Thank you. Is there a reasonable argument that one could make to set it to 1 or if you set it to 1 what does that imply? Thanks!

Urs Schreiber
Science Advisor
Gold Member
Is there a reasonable argument that one could make to set it to 1 or if you set it to 1 what does that imply?
That scalar is famous as the dilaton or radion, because it gives the size of the circle fibers on which the Kaluza-Kein compactification takes place. The key subtlety of Kaluza-Klein theory is in this scalar.

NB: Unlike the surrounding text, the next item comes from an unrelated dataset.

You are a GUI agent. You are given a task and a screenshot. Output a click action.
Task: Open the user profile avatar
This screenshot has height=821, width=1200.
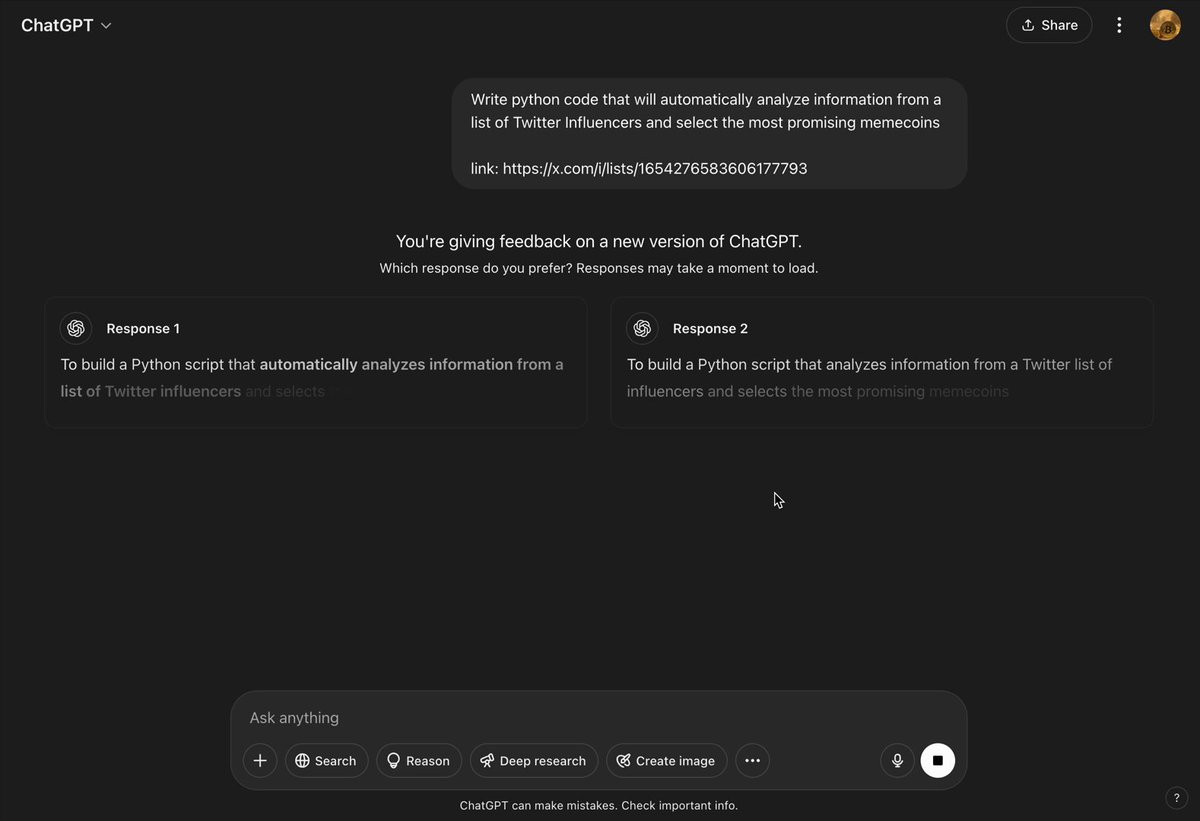point(1165,25)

Namely for Kaluza-Klein compactification to give an effective Einstein-Maxwell theory (gravity coupled to electromagnetism) in 4d from a pure Einstein theory (pure gravity) in 5d, the dilaton must be small and approximately constant. But since in 5d the dilaton is part of the dynamical field of gravity, it generally evolves in time. In fact in pure gravity a KK-compactification with a small dilaton will collapse to a singularity in short time (Penrose 03, section 10.3). This is the reason why, after an initial excitement about KK-theory as a unified field theory in the 1920s, people eventually gave up on it.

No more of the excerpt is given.